Compulsive Liar discusses years spent in ‘that old protective closet’ and the dynamic it created: ‘If I don’t love you I’ll tell you anyway, And even if I love you…I’ll always be negotiating with the truth’.   Likewise when buying a Maraschino Red Dress $8.99 at Goodwill Ezra relays being ‘At the register trying not to be seen looking over my shoulder’.  The rearview mirror is a key image that ties this ‘cluster of stories’ together.  It is the object with which we can travel forward, watch our backs and look into ourselves.  This extra vantage point supports forward motion and survival but it’s also interesting in the context of Furman’s incredible performance.  At the bridge of Tell Em All to Go to Hell (Day of the Dog) he sermons the following words to the steady clap of the crowd:

“These two impulses are one.  The rage of the ape ancestor inside of us, and the pure joy of the holy human being.  They come together, reach a crescendo and they are indistinguishable from each other.  Going up to that point.  Going up to that ‘scendo, man you get a good thing going”. 

Before exploding into a ‘Nah, nah, nah, nah, nah, blah, blah, blah, blah.  Tell ‘em all to go to hell’.  It was a stilling and affecting moment that demonstrated his ability to call up a personal power for both himself and the listener.

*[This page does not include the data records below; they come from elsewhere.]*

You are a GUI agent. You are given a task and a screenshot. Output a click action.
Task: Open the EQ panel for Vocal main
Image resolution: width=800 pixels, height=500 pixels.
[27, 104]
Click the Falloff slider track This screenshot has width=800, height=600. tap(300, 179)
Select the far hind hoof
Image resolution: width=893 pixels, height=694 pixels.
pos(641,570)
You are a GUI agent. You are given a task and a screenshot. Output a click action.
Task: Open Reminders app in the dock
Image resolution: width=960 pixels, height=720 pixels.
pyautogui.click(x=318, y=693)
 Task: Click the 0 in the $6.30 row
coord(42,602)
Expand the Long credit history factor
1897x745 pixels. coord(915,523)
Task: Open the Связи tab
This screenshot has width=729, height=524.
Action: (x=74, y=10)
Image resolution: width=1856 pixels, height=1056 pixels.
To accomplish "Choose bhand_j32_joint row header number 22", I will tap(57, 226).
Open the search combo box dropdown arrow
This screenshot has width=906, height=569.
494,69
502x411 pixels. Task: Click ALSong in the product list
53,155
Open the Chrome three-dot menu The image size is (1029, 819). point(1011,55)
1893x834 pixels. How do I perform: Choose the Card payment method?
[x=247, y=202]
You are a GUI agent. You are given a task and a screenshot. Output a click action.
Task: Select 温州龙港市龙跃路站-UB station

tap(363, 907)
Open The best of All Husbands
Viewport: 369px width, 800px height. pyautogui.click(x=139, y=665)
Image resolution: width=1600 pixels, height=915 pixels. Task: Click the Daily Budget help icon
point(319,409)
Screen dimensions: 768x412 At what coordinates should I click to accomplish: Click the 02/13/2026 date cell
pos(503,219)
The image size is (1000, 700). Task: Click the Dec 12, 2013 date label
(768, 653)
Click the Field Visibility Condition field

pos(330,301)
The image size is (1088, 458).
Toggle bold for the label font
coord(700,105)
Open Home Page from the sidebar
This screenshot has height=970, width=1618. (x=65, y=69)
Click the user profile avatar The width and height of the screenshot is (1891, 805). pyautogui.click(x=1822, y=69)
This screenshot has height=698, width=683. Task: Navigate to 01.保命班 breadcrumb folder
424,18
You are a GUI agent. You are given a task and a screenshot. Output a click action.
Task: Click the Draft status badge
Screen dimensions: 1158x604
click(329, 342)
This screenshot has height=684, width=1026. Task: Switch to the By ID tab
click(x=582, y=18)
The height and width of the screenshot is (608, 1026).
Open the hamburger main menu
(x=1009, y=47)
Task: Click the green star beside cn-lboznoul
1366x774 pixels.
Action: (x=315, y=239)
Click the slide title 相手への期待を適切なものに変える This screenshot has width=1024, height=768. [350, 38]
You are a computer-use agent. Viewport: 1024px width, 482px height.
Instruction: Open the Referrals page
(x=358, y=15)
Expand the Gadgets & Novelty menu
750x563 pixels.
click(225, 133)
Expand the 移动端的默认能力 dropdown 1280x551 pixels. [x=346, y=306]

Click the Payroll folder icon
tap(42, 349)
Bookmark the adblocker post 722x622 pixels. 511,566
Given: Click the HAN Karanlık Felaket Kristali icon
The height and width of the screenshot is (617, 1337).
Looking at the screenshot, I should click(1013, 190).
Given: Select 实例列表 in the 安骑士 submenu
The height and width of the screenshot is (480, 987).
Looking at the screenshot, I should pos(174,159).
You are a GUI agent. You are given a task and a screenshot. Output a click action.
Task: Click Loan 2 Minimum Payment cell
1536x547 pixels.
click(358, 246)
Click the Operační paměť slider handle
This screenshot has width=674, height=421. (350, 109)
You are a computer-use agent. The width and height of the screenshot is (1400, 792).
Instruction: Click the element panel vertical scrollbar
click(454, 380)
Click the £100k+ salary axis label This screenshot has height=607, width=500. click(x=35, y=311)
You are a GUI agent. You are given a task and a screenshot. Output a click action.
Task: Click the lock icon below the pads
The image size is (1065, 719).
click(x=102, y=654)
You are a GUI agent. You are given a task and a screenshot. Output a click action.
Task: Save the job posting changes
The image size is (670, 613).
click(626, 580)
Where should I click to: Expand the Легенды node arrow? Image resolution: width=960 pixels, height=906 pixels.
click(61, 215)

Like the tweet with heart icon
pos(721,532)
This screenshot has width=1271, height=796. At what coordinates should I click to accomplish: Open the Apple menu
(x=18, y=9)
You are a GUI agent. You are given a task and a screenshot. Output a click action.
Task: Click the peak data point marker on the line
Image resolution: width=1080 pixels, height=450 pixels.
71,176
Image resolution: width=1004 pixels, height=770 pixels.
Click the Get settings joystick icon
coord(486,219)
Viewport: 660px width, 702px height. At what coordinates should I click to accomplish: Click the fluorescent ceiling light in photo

Ezra Furman and The Visions

In the ‘queer outlaw saga’ of Transangelic Exodus the self is forced to find that same energy.  It is needed so it can fight for its very existence with assertion, and at the same time, the private loving self is forced to make that fight public and vulnerable.  It’s this strength that Ezra Furman has that makes him both exciting and important.  ‘I’m nervous’ he says in anticipation of singing Love You So Bad.  The jeopardy of him not playing it would make your heart stop.   It’s a song that becomes a repeated and addictive listen.  The refrain of the title is as gorgeously persistent as the people you privately think of as it plays.  Ezra Furman and The Visions ‘hope to function as an anti-despair machine’ and they do.  Liverpool demanded two encores and this included a red-lit cover of Kate Bush’s Hounds of Love.  The exodus continues on tour and it comes back through the North West in Manchester on May 27th.  ‘Fuck it, baby’.  Don’t miss it.  Climb out of the hospital window.  There are some angels that you want to meet.